• [What you will do]: Repeat every record word for word and omit the images.

..........

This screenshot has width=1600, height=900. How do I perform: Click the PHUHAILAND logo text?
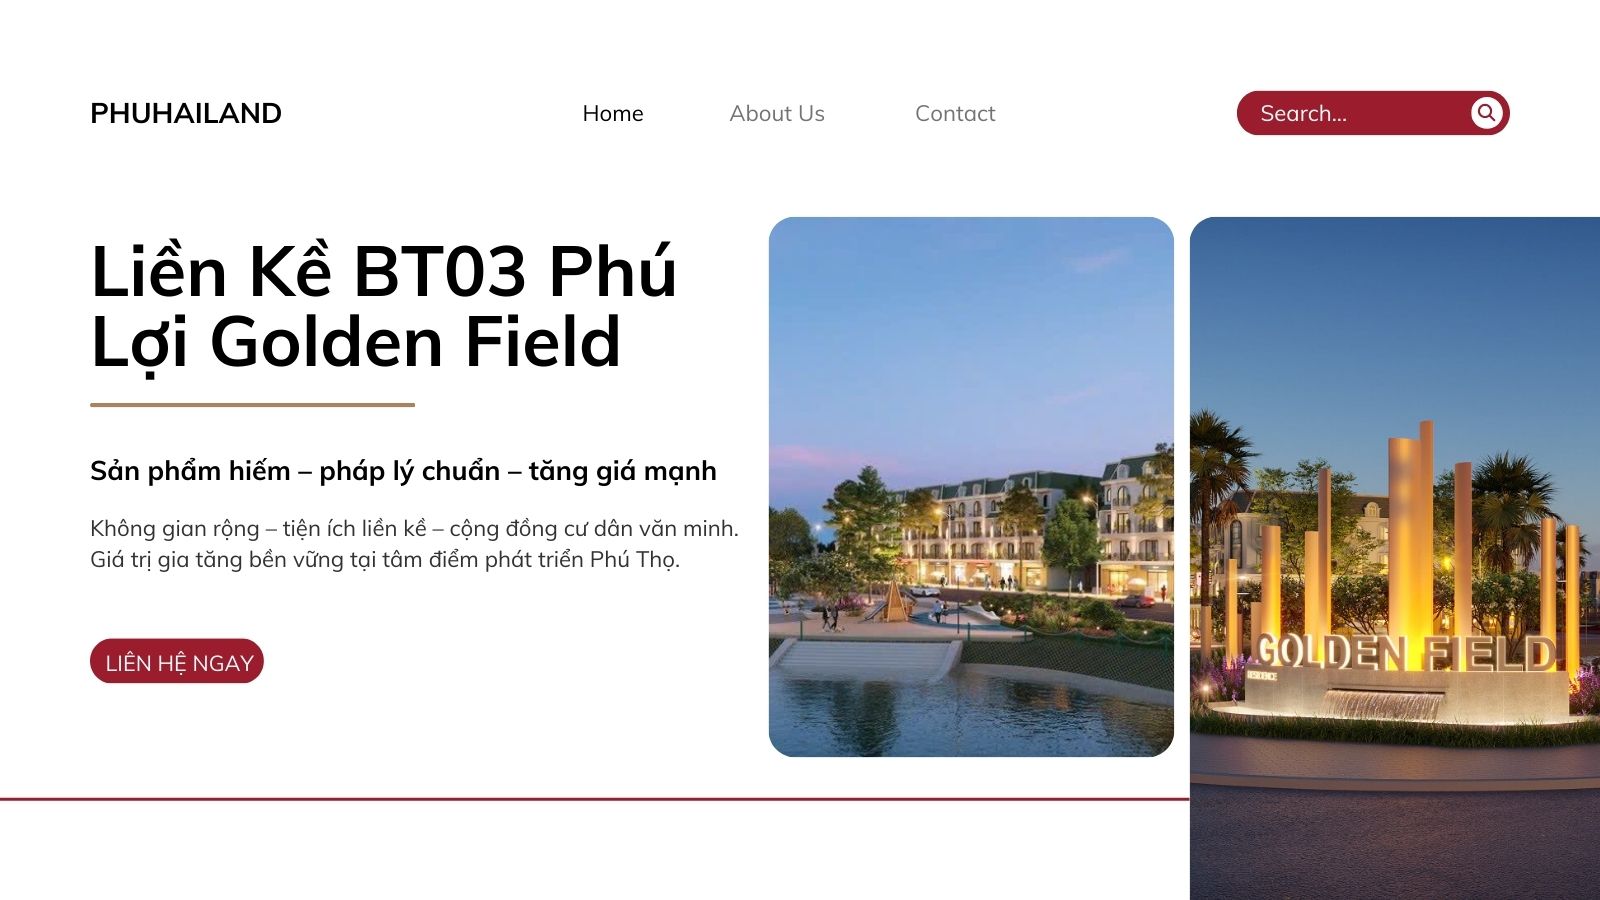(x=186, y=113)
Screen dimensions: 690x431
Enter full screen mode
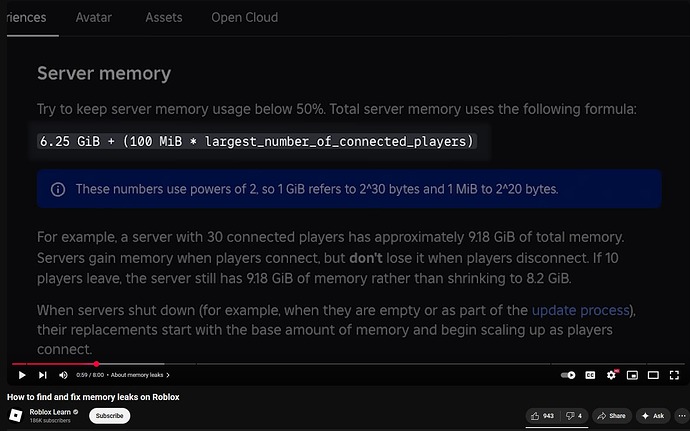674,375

..........

• [Reply to the task]:
This screenshot has width=1600, height=900. How do I perform: Click the PHUHAILAND logo text?
(x=186, y=113)
Screen dimensions: 690x431
Enter full screen mode
674,375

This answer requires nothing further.